With financial conditions tightening amid fast-rising inflation, cost will be a major concern for prospective LL.M. candidates — for while these degree programs can lead to a substantial increase in salary and career progress, they do not come cheap.
At the most selective institutions, the fees for an LL.M. can top $70,000 per academic year. And traditional sources of funding, including bank loans, are now more costly as interest rates increase. At the same time, rampant inflation is eroding the real value of salaries, making it harder for lawyers to pay for the cost of a top LL.M. degree.
“The cost of education is a challenge,” says Cecilia Caldeira, Assistant Dean for International and Non-J.D. Programs at Fordham Law School in New York. “This is true when analyzing the United States educational system as a whole. LL.M. candidates are largely international students, thus these financial impacts may be more volatile depending on the student’s home country’s current economic situation.”
In other words, the high US dollar can make it harder to afford tuition fees priced in dollars because of unfavorable exchange rates for countries with weaker currencies. But law schools such as Fordham are on hand to help with a range of financial support and advice for prospective students.
Wide range of financial support
“While there is no blanket or easy solution to lower educational costs, institutions can continue to provide generous scholarships and fellowships to offset these fees,” says Caldeira. “Additionally, generous alumni can and often do play a role in supporting prospective LL.M. students.”
On top of this, Fordham Law is developing an online LL.M. degree, which lowers the opportunity cost of taking a year out to study a traditional, full-time program on campus. “It will enable those who are working full-time or caring for families, to continue to reach their educational goals, enhance their intellectual skills and better compete within the job market,” Caldeira says.
Other law schools are also attuned to the financial worries of students in the current macro environment. “The high cost of LL.M. tuition has always been a concern for students,” says Oleg Kobelev, the Associate Dean of International Studies at Duke Law.
The school has, for many years, had a robust scholarship program that aims to increase access for students from underserved and underprivileged backgrounds.

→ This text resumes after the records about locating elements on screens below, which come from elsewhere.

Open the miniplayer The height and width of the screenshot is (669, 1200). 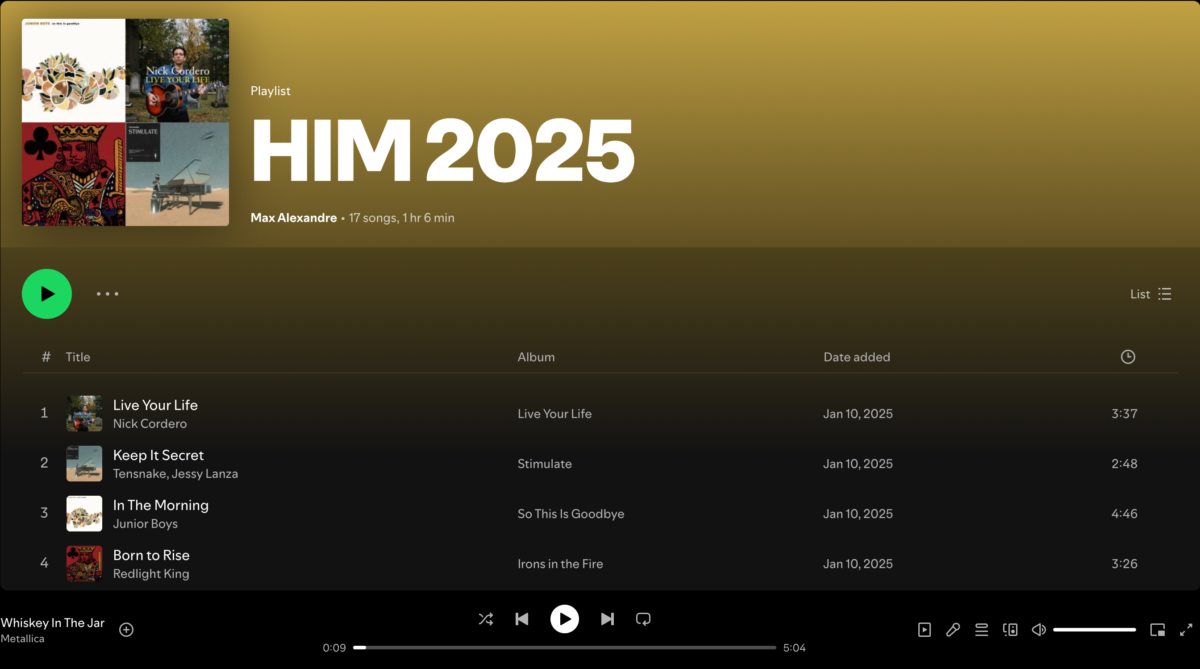(1157, 629)
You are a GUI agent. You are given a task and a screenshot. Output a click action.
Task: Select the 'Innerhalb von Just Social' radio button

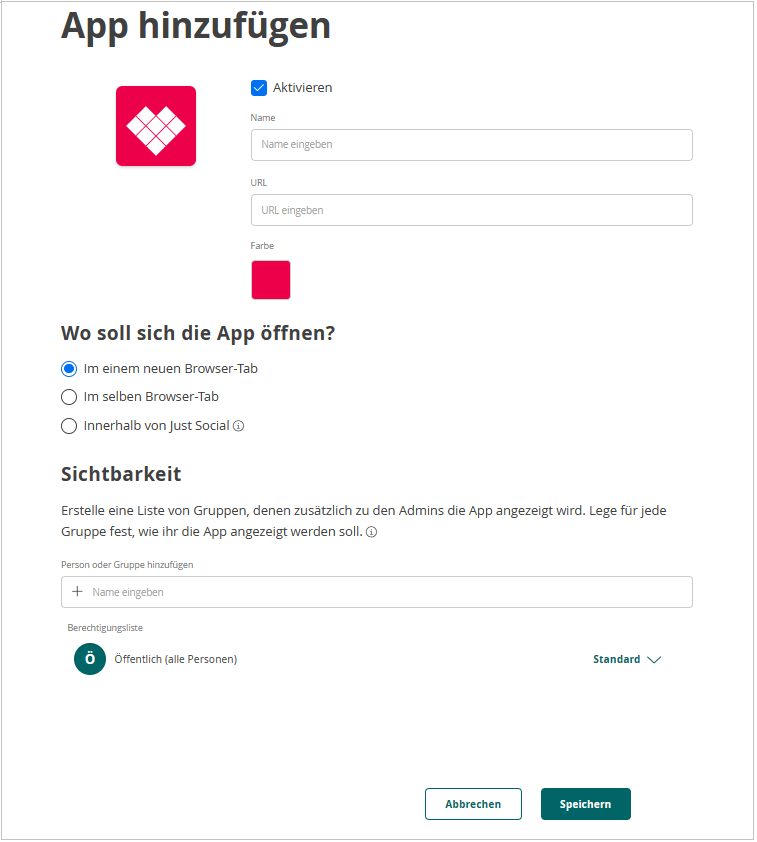[69, 426]
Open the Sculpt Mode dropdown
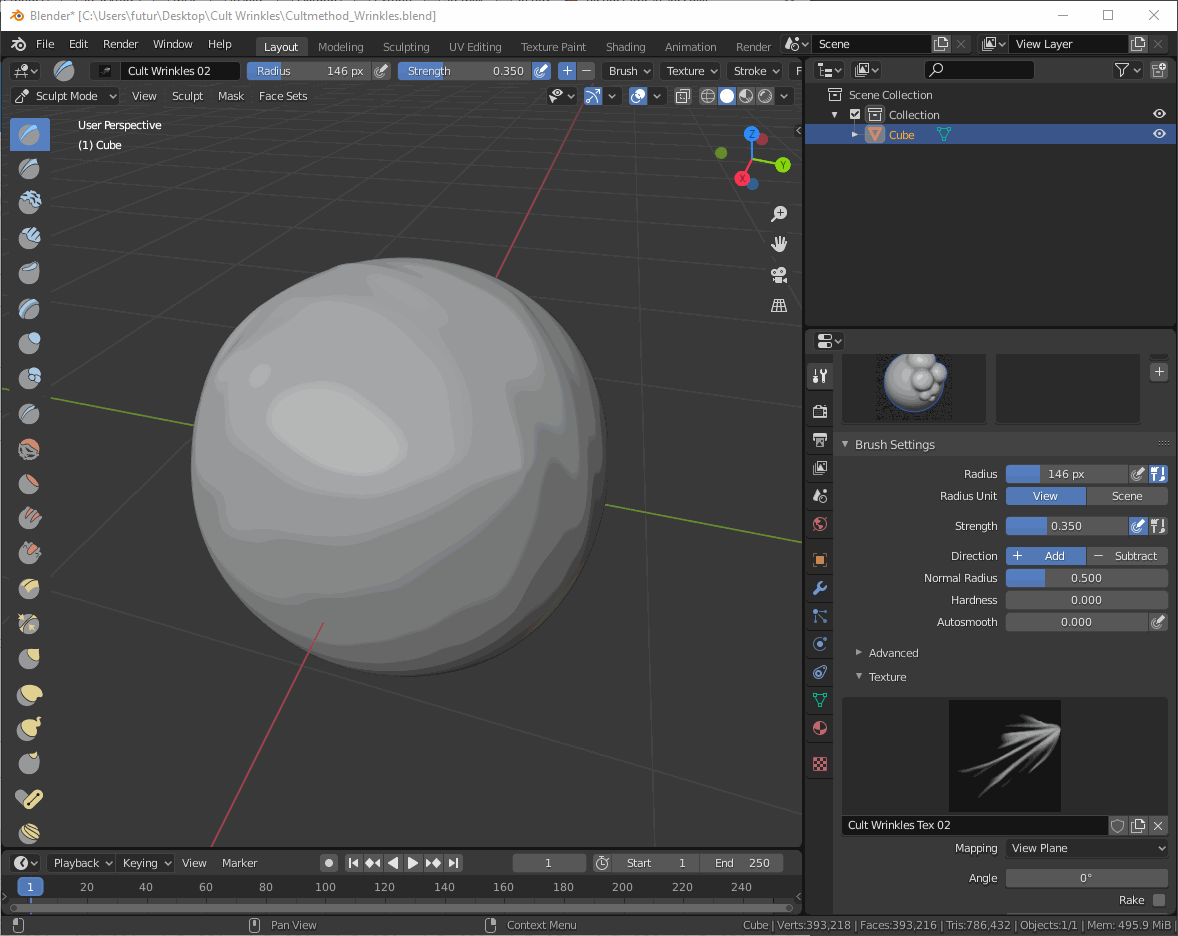Viewport: 1178px width, 936px height. (x=64, y=95)
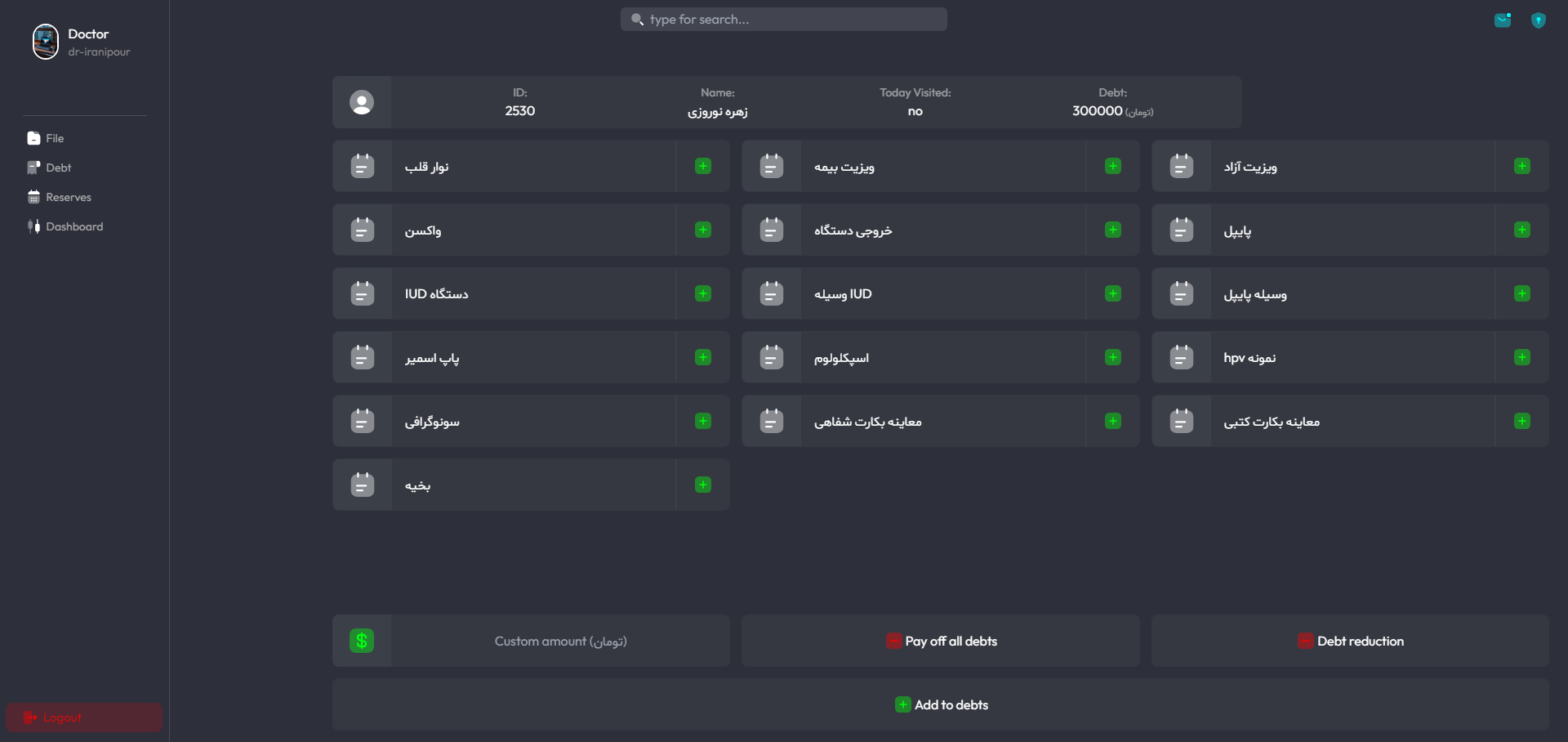The height and width of the screenshot is (742, 1568).
Task: Open the File menu item
Action: pos(54,139)
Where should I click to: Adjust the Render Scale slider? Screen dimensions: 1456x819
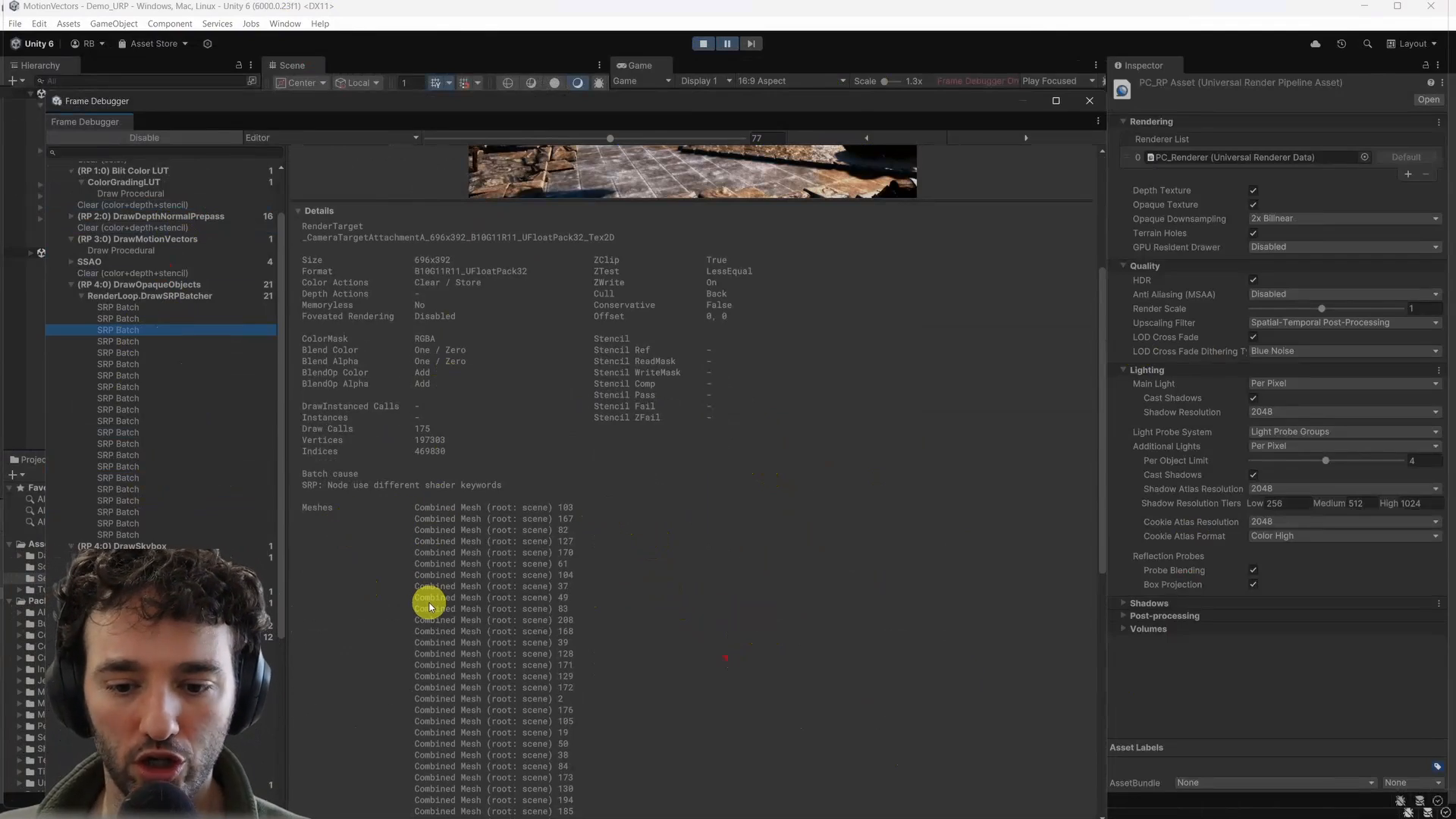click(x=1322, y=309)
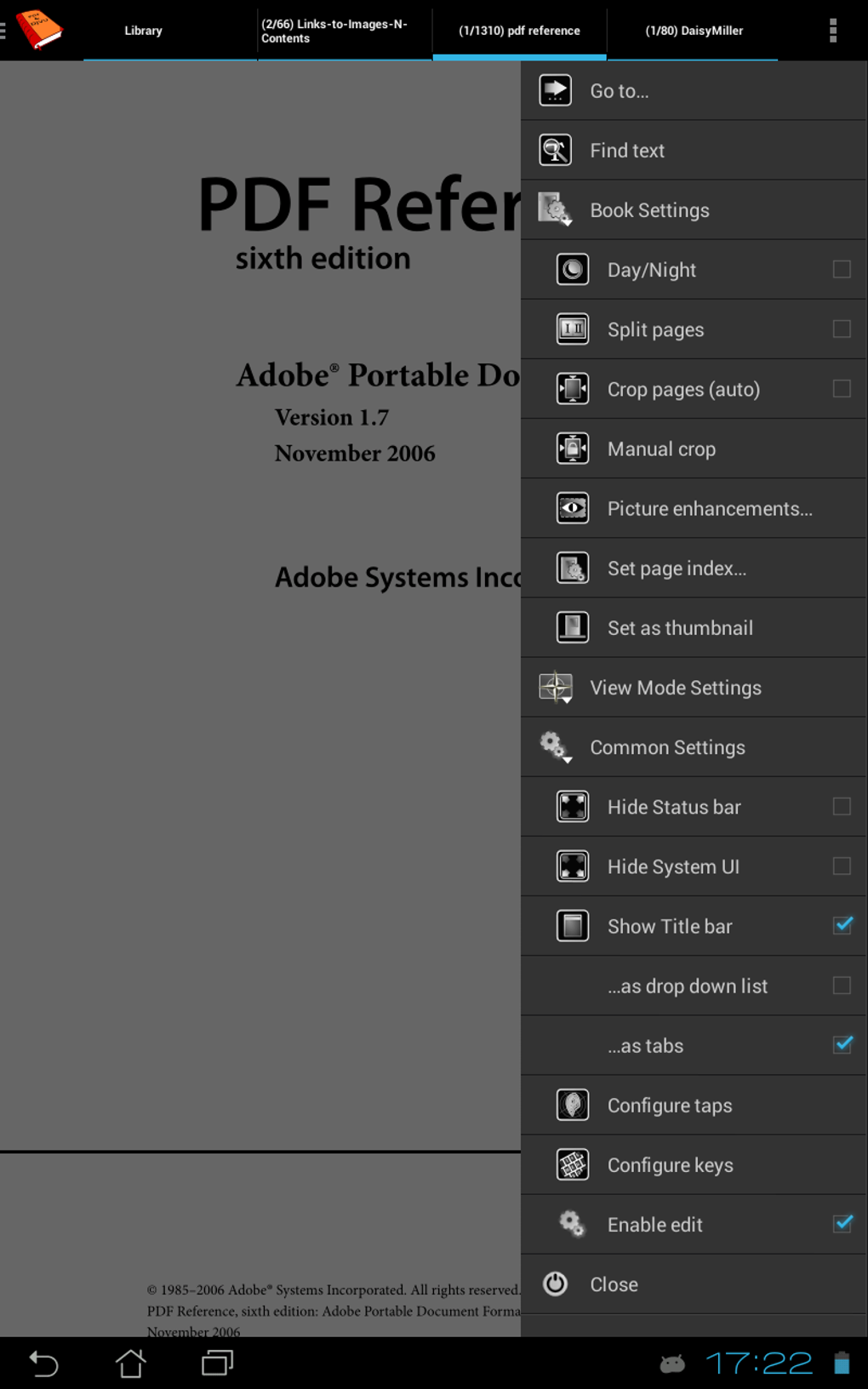Collapse the Common Settings group
Viewport: 868px width, 1389px height.
click(666, 747)
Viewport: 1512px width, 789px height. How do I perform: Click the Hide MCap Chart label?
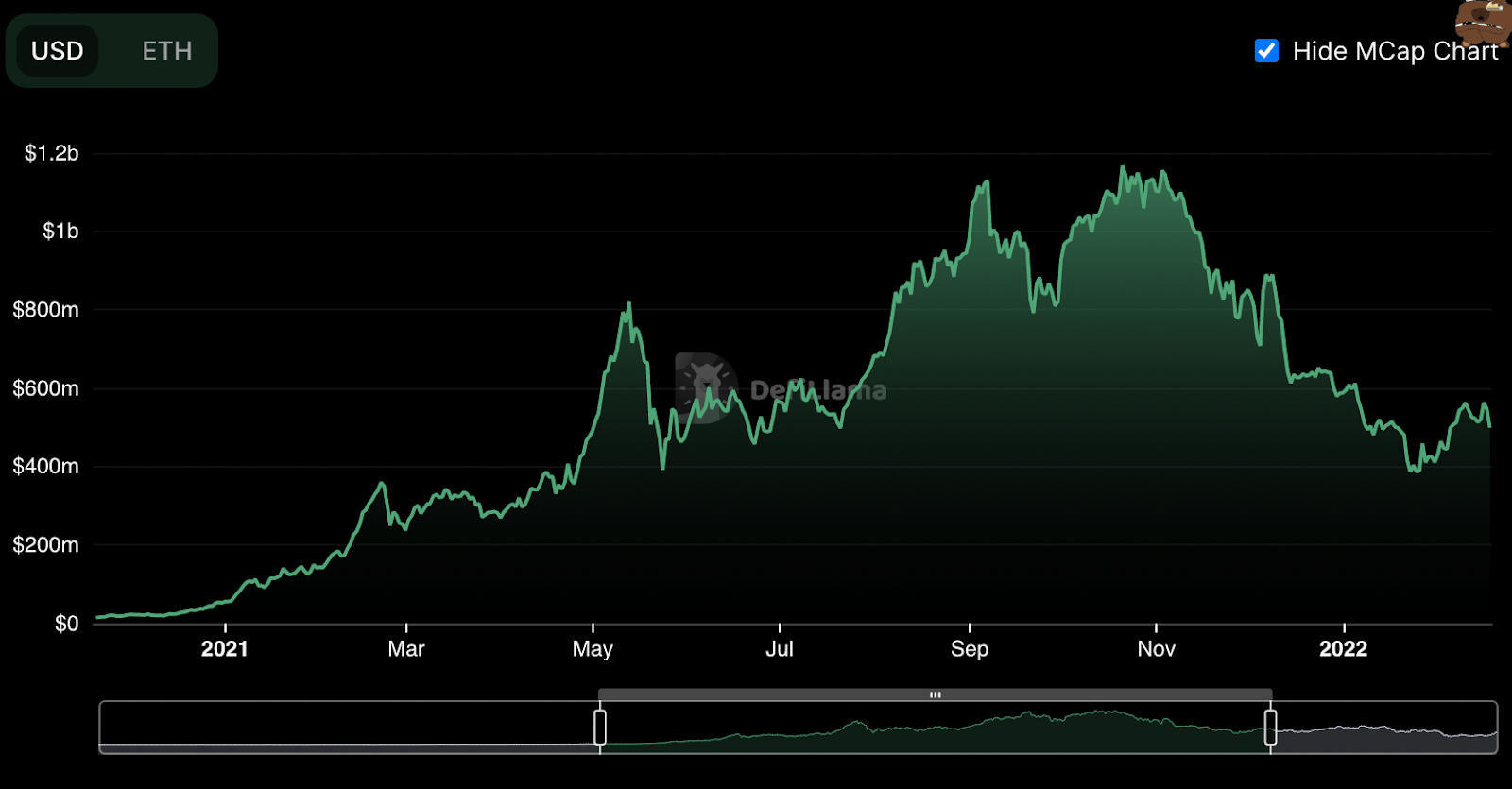[1395, 51]
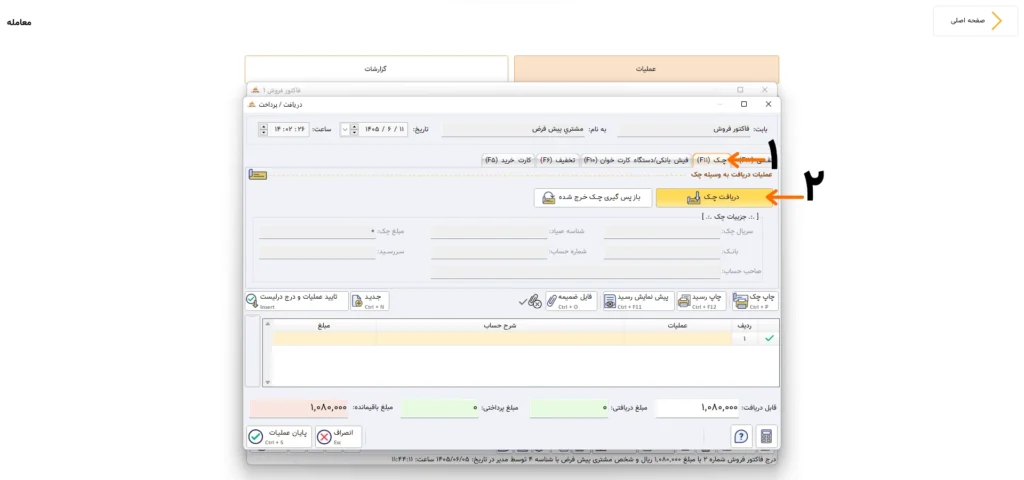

Moreover, says Kobelev, over the past decade, the amount of scholarship aid available to LL.M. students at Duke has risen faster than the cost of tuition. “This is primarily due to the generosity of our alumni, who have established several need and merit-based scholarships,” he adds.
A number of top law schools have taken the unusual step of lowering tuition fees to reflect the cost of living crisis and to lower one of the biggest barriers to attendance and help to improve access for underrepresented students. At Yale, for instance, tuition fees have been scrapped entirely for low-income students.
However, Kobelev points out that for most law schools, tuition does not actually cover the full cost of attendance. “As nonprofit institutions, law schools rely on a mix of tuition, grants, and alumni giving to pay their bills and retain their faculty.”
And he raises further concerns about the moves to cut fees. “Lowering costs will likely translate into lowering teaching standards by increasing class sizes and reducing the numbers of faculty and staff,” he says. “The best way to increase access for underrepresented students is to continue increasing targeted financial aid – which is exactly what many law schools are currently doing.”
Big return on investment
As well as the upfront cost of tuition, prospective LL.M. students will be thinking closely about the return they expect on the investment they are making in the degree. And law schools say the higher rates of pay currently being offered by top law firms because of high demand and low supply of talent, are helping to boost the returns from an LL.M.
“Law firms’ rising compensation rates can help enhance the return on investment of an LL.M. degree,” says Fordham Law’s Caldeira. “It’s important to understand that students can also gain many valuable skills and connections – beyond a law firm job – through an LLM degree,” she adds. “This can lead to professional success down the line or professional growth in the long term in a variety of sectors.”
Kobelev at Duke Law agrees. “Students who chose to pursue careers in Big Law tell us that the increased renumeration, combined with the relatively short duration of the program, makes the value proposition of the LL.M. degree even more attractive,” says Kobelev.
But it is important for students to understand that the benefits of the LL.M. degree accrue over a lifetime of professional growth and success. It is a long-term investment that, for many people, is transformative.
“Our alumni often frequently tell us that, despite its high cost, the LL.M. degree pays for itself many times over,” says Kobelev. “Its benefits, such as increased employment opportunities, faster advancement, access to a global network of committed alumni, and personal and professional growth, pay dividends over many decades.”